You know about the Red Sox’ slugging percentage, but Boston also led the league in on-base percentage (.360). In addition, the Red Sox had the league’s highest batting average (by a eye-opening 20 points), scored more runs, hit more doubles and finished second in home runs (one fewer than the Texas Rangers).

Boston, in fact, unleashed the most potent offense baseball has seen in years and James deserves at least some of the credit because he is part of the Red Sox’ braintrust.

Not that James is trotting out the personal pronouns.

“Some members of the media have overstated my input,” he said. “But I do take a lot of pride in what we did as a team.”

Naysayers might point out the Red Sox should be a good-hitting team. After all, they play in ancient Fenway Park with its short left-field wall. That may be, but James has always taken park factors into account and he says Fenway has not been a hitter-friendly stadium over the last few years.

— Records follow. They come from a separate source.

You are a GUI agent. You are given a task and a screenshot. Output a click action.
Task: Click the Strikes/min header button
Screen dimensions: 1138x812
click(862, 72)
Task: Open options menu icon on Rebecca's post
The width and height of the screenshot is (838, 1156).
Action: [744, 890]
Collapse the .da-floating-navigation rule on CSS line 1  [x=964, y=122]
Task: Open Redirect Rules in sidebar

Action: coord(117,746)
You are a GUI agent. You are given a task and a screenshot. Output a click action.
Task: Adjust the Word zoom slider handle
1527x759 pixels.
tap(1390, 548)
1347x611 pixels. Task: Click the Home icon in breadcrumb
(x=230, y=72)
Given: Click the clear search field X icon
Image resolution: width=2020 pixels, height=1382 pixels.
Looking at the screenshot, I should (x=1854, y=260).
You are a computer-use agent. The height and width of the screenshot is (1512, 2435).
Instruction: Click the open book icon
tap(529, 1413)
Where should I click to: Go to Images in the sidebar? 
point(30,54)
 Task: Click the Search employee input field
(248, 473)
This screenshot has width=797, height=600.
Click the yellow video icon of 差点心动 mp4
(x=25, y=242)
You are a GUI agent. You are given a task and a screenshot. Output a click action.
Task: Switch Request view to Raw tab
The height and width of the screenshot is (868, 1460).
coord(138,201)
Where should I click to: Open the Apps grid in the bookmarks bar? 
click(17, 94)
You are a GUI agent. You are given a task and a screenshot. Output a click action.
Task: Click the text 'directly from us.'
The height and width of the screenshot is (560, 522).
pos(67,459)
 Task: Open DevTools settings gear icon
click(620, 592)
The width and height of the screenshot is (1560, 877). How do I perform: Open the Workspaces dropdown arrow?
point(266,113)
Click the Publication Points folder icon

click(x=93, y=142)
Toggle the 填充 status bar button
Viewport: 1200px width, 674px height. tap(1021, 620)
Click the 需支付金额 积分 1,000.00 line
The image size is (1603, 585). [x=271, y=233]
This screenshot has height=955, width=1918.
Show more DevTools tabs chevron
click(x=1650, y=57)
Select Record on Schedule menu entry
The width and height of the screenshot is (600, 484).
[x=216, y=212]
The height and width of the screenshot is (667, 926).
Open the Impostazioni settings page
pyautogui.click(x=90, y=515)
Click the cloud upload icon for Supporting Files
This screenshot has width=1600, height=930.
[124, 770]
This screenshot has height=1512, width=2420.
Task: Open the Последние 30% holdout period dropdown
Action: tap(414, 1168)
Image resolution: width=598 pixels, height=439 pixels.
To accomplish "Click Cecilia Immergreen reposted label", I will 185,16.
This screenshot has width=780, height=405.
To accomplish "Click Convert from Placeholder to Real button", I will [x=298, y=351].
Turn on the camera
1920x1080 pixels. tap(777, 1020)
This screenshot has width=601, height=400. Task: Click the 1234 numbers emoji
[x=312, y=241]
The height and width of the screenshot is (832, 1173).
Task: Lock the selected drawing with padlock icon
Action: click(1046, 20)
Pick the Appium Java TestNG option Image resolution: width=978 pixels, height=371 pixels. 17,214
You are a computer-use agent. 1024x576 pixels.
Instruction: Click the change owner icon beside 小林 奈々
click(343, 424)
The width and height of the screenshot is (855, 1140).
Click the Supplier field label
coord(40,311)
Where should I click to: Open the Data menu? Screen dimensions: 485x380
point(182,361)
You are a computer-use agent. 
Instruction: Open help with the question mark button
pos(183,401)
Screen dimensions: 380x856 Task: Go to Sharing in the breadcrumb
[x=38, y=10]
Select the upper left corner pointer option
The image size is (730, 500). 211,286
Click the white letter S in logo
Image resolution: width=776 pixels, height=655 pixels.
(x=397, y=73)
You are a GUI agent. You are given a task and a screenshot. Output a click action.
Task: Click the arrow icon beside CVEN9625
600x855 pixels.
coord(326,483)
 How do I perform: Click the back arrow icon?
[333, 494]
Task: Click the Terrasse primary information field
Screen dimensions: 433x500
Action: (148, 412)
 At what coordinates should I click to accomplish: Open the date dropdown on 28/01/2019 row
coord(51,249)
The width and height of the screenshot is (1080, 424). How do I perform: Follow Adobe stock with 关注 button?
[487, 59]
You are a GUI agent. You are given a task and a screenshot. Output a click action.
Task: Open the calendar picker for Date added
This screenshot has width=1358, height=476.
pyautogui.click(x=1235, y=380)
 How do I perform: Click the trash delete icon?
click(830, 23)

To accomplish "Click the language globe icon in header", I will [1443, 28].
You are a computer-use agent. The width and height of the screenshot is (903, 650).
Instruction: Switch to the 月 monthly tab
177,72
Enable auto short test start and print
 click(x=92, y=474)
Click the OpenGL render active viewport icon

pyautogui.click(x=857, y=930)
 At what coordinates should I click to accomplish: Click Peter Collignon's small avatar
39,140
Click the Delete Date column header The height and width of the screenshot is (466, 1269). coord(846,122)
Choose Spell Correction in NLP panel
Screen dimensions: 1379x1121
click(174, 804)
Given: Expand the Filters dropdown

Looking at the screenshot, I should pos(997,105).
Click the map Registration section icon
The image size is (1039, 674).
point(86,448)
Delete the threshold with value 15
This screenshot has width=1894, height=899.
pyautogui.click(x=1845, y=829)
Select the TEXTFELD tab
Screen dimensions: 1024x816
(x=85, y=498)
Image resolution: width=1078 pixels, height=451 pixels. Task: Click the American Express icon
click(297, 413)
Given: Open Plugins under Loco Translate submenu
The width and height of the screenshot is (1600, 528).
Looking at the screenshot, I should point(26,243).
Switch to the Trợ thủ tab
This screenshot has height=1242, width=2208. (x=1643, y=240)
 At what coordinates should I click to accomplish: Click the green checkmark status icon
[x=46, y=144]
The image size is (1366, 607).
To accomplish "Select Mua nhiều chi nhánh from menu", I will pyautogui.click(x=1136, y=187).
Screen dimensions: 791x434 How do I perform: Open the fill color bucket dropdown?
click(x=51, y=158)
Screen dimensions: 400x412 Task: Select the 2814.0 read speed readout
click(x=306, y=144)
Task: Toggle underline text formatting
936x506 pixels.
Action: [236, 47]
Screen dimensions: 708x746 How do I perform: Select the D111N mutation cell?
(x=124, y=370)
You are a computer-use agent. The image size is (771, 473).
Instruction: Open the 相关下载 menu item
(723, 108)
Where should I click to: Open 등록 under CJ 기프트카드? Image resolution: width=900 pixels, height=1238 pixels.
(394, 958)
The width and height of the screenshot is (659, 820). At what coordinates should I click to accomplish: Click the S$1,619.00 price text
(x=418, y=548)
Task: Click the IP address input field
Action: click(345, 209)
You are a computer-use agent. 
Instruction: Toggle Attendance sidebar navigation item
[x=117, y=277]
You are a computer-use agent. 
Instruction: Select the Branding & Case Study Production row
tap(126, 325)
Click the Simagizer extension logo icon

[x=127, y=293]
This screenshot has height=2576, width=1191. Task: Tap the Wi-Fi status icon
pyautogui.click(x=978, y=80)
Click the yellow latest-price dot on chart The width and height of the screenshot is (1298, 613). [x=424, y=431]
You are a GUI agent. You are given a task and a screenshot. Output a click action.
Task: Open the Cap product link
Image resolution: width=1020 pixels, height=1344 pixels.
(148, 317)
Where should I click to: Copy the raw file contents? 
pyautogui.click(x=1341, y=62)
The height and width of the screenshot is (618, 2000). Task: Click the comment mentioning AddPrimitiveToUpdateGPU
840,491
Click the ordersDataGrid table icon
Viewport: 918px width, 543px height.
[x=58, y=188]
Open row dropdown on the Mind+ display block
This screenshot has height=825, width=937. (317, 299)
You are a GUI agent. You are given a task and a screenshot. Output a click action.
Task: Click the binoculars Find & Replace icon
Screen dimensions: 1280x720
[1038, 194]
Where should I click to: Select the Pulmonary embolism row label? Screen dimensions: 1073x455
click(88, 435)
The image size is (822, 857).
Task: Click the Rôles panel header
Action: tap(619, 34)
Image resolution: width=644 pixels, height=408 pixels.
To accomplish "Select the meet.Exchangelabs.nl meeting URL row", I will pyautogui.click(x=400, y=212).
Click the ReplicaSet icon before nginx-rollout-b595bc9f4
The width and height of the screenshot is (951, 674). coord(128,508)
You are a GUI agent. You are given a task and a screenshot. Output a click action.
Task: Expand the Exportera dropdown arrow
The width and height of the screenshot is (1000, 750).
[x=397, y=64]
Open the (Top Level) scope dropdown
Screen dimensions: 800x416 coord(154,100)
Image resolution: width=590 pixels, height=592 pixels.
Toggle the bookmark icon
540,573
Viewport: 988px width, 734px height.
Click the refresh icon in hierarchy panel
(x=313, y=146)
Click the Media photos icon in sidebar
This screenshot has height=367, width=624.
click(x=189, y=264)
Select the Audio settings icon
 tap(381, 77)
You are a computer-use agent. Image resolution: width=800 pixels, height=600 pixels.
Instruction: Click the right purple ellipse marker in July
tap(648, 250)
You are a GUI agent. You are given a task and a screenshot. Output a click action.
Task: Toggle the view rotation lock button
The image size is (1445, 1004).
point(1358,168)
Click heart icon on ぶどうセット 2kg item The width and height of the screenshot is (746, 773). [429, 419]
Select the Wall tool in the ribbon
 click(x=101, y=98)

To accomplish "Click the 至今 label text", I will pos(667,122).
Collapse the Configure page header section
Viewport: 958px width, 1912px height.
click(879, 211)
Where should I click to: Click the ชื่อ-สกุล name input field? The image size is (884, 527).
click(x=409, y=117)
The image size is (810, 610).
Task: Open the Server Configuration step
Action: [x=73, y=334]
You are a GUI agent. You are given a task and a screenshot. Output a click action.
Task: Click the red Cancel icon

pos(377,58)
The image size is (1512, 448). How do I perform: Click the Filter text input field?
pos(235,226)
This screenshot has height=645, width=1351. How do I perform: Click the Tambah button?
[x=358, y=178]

“This year, for some reason,” he said, “they scored a lot of runs there.”

In fact, the Red Sox scored 532 runs at home and 429 on the road. Yet, as James pointed out, “I’ll bet that 429 was the most runs a team scored on the road this year.”

You’ll have to forgive James if he hasn’t completed a statistical breakdown on the entire 2003 season. He has other pages to turn. His latest book, compiled with Rob Neyer, is due next spring. It will list hundreds of pitchers and their favorite pitches.

So what was the favorite pitch, I asked him, of Bill James, the right-hander who won 26 games for the Boston Braves of 1914?

“Ah, let me look that up,” he replied.

Moments later, I learned from Bill James that Bill James, the old Braves pitcher, relied mostly on the spitball and the change-up. I also was informed that Bill James, a pitcher of the same vintage who was with five major-league clubs, is not in Bill James’ new book.

This has no real significance, but Lawrence’s Bill James stands 6-foot-4 and the two former major-league pitchers of the same name are listed in the record books at 6-4 and 6-3. James also will tell you that Bob James, a hurler with the White Sox in the ’80s, was about his size, too.

“And he had a beard just like me,” James said. “His weight was 205, but I think that was his baseball weight. He probably weighed closer to what I do.”

Baseball statistical analysts don’t have to list their weight, but James is definitely a heavyweight, both on the scales and in the pantheon of baseball sabremetics.